==== Page excerpt ====

Comment by xdennis

4 years ago

Looks like I'm in the minority. I always use spaces and non-ASCII characters in filenames.

In many languages it's a requirement. For example, in Romanian, there are 8 words that collide with „fata“ if you remove the diacritics (fata, fată, fața, față, făta, făță, fâța, fâță).

Given that we have to use diacritics, spaces don't seem like a big deal.

17 comments

xdennis

masklinn 4 years ago

> Given that we have to use diacritics, spaces don't seem like a big deal.

There is one big difference: CLI utilities don't usually care about diacritics (though encoding issues can throw a wrench in that), but they care a lot about spaces. So putting spaces in filenames requires properly quoting or escaping parameters, whereas diacritics does not. That makes one-off shell snippets and scripts a lot more annoying (though TBH I tend to shy away from those anyway, these days).

selfhoster11 4 years ago

So do I. I have a language, and I'm not afraid to use it. My computer should speak it just as well as I do.

cerved 4 years ago
There's a server at work that name with a non-ascii character. I've run into compatibility issues lots of times where I can't connect. I prefer to just use English with ASCII and be happy
- selfhoster11 4 years ago
  
  Server names are different. They are by and large machine-facing identifiers, whereas filenames have a 50-50 split of whether they are machine-facing, human-facing, or both. They makes their support of Unicode a much more critical (and appealing) proposition.
  
  1 reply →

yread 4 years ago

We have a few words that depend on diacritics to be unique in Czech as well - though not as bad as this example - but people just manage without. Hell, I don't even bother installing the Czech keyboard, if I REALLY need it (like in names), I just google for words that have the character and copy it

hdjjhhvvhga 4 years ago

So how did you deal with it in the 80s/90s?

PeterisP 4 years ago

Not sure about Romanian, but for many other languages people essentially came up with transliteration schemes (multiple, incompatible, ambiguous) to squeeze your language into ascii.
The resulting text was understandable by the "computer people" but not the general population who did not use the networks back then, perhaps somewhat comparable to when some time ago USA parents encountered the "SMS slang" used by their teenagers.

====

## Written request 1
Translate this sentence from the filenames thread into Spanish: "Given that we have to use diacritics, spaces don't seem like a big deal."
## Written request 2
Proceed with the filenames thread, picking up right after its final sentence.
The entries after the filenames thread were taken from a separate source.

==== Supplied material ====

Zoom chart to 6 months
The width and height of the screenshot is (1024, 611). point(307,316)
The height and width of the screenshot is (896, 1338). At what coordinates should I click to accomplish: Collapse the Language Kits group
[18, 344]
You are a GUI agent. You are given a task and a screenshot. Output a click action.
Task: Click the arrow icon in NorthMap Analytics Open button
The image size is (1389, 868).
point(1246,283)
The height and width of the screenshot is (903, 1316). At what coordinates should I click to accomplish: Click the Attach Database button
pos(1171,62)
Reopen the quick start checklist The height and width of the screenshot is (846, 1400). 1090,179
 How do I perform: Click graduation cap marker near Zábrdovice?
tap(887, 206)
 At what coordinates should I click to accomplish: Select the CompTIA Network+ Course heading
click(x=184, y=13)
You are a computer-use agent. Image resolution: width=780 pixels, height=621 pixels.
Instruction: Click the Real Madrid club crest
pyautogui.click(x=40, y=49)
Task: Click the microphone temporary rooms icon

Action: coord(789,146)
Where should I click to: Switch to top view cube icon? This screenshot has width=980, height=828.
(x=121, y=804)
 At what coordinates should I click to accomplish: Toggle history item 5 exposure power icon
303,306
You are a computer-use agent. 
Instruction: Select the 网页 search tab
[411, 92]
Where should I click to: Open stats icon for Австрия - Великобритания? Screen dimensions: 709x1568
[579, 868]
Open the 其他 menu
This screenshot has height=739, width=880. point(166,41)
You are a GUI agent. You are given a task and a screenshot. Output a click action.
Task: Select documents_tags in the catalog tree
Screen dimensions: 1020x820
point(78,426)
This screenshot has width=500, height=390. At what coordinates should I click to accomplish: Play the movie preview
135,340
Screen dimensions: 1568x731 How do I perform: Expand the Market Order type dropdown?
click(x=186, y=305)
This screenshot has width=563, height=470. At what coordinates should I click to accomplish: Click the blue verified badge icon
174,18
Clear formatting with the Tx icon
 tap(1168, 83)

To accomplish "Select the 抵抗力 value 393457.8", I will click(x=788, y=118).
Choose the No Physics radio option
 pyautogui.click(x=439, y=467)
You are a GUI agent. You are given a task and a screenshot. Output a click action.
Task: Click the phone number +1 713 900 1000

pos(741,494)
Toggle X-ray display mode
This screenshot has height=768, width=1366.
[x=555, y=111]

====

## Reply 1
Dado que tenemos que usar diacríticos, los espacios no parecen gran cosa.

## Reply 2
xdennis 4 years ago
As you would assume: use ASCII and deduce from context. Many people still do that.
That has lead to phantom diacritics: reading letters in unfamiliar words/names based on what you assume they are. For example some pronounce Chirica as Chirică because they assume someone forgot to type the breve in ă.
- apricot 4 years ago
  
  I call it the habanero trap. There is no ñ in "habanero", yet a lot of people say "habanyero", probably by analogy with "jalapeño".
octorian 4 years ago

Back in the day there were dozens of character sets that were alternatives to US-ASCII. Having once worked on an Email client, I needed to bake in a bunch of translation tables to convert stuff sent that way into UTF-8.

rob74 4 years ago

Hmmm, I thought I was fluent in Romanian (born there and lived there for 26 years), but I only know 5 of those 8 words...

theshrike79 4 years ago
According to Google Translate the first two are "girl" and the rest are "face". =)
- qayxc 4 years ago
  
  Google Translate is a horrible tool for "translating" single words or lists of unrelated words.
  Use a proper dictionary for that. The very nature of statistical models makes proper translation without context impossible for these systems, especially when uncommon words and diacritics are involved.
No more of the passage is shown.